A trajetória de Donald Trump na Casa Branca enfrenta seu momento de maior desgaste desde o início do mandato, em fevereiro de 2025. Conforme novos dados revelados pelo instituto AtlasIntel, 60% dos norte-americanos classificam a atuação do republicano como ruim ou péssima.
Ao questionar diretamente: “Como você avalia a performance de Donald Trump como presidente?”, a pesquisa obteve uma resposta positiva (bom ou excelente) de apenas 37,2% dos entrevistados. Uma parcela mínima de 2,7% define o governo como “regular”.
O estudo estatístico foi conduzido de forma virtual entre os dias 4 e 7 de maio, consultando 2.069 indivíduos por meio da metodologia proprietária Atlas RDR (Recrutamento Digital Aleatório). O levantamento possui um índice de confiança de 95% e a margem de erro é de dois pontos percentuais.
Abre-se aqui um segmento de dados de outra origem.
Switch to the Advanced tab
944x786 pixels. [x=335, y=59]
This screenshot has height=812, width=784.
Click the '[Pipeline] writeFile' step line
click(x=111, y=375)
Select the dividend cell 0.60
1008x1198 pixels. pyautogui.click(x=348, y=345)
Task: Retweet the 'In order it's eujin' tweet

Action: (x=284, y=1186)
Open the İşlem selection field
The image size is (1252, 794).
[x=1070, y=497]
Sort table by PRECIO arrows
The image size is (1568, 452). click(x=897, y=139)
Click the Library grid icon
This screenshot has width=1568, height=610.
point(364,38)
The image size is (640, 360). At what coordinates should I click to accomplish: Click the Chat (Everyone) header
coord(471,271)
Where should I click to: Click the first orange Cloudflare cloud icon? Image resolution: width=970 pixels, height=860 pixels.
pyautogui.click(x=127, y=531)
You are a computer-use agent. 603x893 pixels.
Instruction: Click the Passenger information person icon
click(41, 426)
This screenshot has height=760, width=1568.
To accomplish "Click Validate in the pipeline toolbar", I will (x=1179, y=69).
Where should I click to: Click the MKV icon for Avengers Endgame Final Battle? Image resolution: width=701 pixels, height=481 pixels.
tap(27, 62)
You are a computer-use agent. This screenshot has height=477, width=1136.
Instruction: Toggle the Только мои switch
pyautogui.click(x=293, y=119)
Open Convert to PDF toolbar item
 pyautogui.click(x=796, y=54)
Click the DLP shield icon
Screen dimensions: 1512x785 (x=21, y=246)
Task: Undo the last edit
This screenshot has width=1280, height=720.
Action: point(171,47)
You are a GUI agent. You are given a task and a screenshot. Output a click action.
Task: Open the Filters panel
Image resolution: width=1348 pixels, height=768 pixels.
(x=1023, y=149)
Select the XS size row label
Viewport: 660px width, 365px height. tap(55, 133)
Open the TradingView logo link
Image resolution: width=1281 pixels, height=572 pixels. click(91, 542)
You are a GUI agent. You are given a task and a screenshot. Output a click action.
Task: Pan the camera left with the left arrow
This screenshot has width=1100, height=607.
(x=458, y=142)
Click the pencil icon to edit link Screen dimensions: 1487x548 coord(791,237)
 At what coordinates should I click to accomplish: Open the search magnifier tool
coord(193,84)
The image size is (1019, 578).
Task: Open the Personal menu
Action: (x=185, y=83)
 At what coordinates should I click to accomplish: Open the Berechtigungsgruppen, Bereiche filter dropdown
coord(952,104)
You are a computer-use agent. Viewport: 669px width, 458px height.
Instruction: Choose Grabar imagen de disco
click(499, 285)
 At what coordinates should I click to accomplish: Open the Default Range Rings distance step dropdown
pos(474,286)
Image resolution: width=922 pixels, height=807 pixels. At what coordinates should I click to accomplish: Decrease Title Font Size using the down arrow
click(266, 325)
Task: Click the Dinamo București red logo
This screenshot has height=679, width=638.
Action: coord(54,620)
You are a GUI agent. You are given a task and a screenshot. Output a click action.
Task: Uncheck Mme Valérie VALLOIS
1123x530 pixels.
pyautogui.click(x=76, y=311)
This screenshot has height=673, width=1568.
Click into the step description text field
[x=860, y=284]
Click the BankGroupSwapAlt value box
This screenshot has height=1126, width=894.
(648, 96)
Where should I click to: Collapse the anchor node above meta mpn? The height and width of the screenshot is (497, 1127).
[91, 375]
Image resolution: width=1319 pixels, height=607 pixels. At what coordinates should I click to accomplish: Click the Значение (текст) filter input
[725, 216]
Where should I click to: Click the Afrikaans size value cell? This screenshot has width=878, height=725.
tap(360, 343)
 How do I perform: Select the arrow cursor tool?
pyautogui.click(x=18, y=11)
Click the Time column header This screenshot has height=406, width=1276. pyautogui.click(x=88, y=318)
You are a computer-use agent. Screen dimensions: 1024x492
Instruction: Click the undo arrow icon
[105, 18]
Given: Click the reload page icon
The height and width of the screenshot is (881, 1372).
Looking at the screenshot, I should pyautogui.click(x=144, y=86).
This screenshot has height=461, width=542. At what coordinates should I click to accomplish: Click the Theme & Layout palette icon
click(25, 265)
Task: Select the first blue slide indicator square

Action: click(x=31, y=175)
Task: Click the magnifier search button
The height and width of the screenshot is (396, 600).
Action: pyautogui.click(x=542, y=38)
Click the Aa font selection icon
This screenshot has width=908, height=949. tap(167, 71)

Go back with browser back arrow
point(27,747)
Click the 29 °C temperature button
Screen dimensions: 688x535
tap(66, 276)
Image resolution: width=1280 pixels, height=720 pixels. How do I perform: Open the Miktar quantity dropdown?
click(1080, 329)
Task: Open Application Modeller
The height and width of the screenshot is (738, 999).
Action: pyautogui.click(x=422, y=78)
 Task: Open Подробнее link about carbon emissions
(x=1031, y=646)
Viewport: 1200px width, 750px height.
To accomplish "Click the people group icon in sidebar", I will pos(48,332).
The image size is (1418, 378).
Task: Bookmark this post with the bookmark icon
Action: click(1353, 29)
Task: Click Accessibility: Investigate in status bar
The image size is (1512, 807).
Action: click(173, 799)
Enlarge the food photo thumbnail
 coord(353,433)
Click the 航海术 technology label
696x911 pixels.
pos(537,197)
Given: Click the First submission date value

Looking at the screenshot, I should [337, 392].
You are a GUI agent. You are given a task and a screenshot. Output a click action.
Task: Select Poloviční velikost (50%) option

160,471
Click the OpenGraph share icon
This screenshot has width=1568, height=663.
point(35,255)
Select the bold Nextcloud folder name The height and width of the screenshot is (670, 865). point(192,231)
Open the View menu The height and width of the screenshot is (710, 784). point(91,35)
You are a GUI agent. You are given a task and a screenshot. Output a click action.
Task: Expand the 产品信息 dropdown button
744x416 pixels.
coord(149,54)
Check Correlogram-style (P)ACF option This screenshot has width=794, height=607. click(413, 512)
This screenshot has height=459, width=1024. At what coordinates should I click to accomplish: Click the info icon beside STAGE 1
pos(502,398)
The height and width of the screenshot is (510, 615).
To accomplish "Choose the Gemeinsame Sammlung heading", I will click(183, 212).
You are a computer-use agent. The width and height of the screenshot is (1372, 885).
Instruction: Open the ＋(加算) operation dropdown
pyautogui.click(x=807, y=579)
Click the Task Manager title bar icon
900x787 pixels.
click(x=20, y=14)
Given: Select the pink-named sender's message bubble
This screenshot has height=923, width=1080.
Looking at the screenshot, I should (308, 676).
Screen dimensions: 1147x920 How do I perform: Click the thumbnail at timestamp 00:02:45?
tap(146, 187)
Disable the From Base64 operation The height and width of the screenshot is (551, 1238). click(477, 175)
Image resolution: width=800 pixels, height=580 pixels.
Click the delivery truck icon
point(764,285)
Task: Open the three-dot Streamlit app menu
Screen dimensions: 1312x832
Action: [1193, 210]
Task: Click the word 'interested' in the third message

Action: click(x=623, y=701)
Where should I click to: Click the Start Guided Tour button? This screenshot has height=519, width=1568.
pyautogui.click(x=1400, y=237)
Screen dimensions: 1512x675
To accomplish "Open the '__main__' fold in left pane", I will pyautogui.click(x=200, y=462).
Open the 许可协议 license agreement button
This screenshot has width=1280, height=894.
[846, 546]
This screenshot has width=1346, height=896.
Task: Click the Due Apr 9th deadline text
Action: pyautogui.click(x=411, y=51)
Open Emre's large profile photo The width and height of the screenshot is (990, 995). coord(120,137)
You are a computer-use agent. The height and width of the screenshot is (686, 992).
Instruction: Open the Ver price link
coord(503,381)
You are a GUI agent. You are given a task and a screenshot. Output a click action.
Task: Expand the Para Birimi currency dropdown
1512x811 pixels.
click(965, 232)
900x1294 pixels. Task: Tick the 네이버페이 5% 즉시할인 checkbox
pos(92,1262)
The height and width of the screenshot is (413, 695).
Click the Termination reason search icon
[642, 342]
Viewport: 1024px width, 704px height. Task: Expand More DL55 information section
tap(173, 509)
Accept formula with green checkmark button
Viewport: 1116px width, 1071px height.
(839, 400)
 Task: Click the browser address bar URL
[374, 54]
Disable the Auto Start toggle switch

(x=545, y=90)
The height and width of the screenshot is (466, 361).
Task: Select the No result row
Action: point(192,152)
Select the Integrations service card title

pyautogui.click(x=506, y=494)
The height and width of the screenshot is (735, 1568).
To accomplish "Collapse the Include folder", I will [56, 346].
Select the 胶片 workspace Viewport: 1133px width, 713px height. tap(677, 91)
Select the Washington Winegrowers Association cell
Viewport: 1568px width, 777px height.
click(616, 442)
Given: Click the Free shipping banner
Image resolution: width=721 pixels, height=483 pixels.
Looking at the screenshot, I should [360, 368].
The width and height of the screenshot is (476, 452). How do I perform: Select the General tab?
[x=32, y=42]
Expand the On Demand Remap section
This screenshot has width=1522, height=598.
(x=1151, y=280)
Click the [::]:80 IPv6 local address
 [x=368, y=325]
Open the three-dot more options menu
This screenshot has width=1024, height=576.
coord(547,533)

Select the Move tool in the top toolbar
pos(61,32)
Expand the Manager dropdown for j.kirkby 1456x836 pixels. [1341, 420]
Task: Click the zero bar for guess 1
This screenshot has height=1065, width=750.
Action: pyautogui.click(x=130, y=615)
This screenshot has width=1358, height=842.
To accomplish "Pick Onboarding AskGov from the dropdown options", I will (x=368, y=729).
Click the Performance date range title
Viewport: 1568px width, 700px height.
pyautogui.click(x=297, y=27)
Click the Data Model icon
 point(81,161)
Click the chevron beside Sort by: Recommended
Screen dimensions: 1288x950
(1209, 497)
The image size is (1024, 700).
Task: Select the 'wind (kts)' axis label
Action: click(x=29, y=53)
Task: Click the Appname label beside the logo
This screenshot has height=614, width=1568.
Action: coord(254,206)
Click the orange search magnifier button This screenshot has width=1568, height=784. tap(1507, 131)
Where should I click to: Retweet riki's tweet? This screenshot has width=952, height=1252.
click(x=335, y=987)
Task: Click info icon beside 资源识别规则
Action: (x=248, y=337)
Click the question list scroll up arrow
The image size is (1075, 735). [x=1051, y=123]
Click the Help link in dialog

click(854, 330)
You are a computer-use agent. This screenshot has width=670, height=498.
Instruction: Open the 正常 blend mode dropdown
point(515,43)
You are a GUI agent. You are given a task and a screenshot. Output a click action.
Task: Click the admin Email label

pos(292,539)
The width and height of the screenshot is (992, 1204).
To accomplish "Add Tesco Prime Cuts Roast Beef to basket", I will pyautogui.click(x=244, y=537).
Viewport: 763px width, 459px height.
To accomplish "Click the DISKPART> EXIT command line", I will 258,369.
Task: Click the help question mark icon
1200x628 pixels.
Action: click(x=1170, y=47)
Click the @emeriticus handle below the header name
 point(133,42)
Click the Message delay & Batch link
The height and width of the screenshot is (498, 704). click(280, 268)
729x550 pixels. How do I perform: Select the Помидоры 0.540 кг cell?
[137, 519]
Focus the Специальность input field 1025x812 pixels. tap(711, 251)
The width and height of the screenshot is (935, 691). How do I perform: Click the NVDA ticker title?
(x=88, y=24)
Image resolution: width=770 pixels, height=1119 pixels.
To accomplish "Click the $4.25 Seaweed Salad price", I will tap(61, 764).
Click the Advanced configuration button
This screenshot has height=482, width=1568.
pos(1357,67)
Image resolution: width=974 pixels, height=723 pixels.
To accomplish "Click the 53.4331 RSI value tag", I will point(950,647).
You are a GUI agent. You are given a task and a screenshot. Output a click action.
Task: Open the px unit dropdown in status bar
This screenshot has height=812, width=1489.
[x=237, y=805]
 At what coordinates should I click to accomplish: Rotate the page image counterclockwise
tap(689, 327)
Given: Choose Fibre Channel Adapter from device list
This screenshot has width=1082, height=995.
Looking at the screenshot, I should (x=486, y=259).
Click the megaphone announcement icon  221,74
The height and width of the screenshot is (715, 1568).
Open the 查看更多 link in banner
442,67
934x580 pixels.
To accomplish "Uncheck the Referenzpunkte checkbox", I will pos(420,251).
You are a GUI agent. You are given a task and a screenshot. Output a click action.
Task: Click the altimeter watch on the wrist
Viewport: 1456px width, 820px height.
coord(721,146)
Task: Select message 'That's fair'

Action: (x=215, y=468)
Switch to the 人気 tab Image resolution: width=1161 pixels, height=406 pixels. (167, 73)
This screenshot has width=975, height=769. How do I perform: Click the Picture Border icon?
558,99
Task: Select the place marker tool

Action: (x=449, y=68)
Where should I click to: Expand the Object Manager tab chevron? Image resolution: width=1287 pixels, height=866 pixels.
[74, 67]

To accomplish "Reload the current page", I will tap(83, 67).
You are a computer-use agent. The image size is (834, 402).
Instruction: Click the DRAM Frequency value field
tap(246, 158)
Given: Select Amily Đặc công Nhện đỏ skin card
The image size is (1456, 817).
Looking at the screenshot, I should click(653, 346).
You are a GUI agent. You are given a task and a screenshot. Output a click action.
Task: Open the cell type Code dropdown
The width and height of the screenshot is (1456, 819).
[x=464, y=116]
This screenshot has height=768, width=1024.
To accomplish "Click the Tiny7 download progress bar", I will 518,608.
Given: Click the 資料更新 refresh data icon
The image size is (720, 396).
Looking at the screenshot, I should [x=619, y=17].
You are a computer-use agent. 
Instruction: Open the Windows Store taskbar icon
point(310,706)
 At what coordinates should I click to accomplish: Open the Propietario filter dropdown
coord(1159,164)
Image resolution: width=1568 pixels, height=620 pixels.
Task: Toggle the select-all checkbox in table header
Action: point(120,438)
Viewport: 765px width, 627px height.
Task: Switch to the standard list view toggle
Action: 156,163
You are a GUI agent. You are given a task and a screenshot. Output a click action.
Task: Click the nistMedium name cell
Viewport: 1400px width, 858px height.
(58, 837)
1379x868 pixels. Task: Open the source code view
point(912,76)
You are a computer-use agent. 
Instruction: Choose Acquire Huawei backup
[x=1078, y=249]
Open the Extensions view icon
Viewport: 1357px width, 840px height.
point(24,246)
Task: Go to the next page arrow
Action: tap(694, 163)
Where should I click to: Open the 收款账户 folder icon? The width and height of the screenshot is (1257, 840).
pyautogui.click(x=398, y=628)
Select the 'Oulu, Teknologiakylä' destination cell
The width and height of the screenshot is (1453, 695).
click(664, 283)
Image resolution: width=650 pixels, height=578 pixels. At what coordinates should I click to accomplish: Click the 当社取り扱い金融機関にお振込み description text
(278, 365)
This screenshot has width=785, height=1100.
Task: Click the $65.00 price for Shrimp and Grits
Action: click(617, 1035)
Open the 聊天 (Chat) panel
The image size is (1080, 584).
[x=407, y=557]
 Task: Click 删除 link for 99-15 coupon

O descontentamento se reflete também na métrica de aprovação direta: 59,8% da população desaprova o trabalho do presidente, superando o recorde negativo anterior de dezembro de 2025 (59,6%). Atualmente, apenas 39,5% dão o aval à sua administração.
A resistência ao nome de Trump é mais acentuada em grupos específicos:
Gênero: Homens rejeitam mais (62,8%) do que mulheres (57,1%).
Idade: A geração jovem (18 a 29 anos) apresenta uma rejeição massiva de 87,6%.
Renda: 65,2% daqueles que recebem menos de US$ 50 mil anuais são críticos ao governo.
Etnia: A comunidade negra lidera a oposição étnica com 69,9% de rejeição.
O pessimismo econômico parece ser o combustível principal para a queda de popularidade. Quando os cidadãos apontam o maior dilema atual do país, a inflação e a alta no custo de vida surgem no topo, com 46,8%.
Outras preocupações relevantes citadas foram:
Saúde financeira do país e o setor de empregos (41,1%).
Proteção das instituições democráticas (38,3%).
Questões migratórias (33,6%).
Acesso a cuidados médicos (29,3%).
Sobre a condução econômica específica de Trump, a avaliação é severa: 60% definem sua gestão na área como “ruim ou terrível”, contrastando com 38% que a veem como “bom ou excelente”.
A política mais criticada até agora envolve a autonomia monetária; a pressão sobre o presidente do Banco Central dos EUA (Fed) para reduzir as taxas de juros é vista como um equívoco por 54% dos americanos, enquanto apenas 32% enxergam êxito na medida.
Por outro lado, o tema que gera maior equilíbrio de opiniões é a agenda de costumes. O reconhecimento federal da existência de apenas dois gêneros, masculino e feminino divide o país exatamente ao meio: 47% apoiam a decisão como um sucesso e outros 47% a apontam como um erro.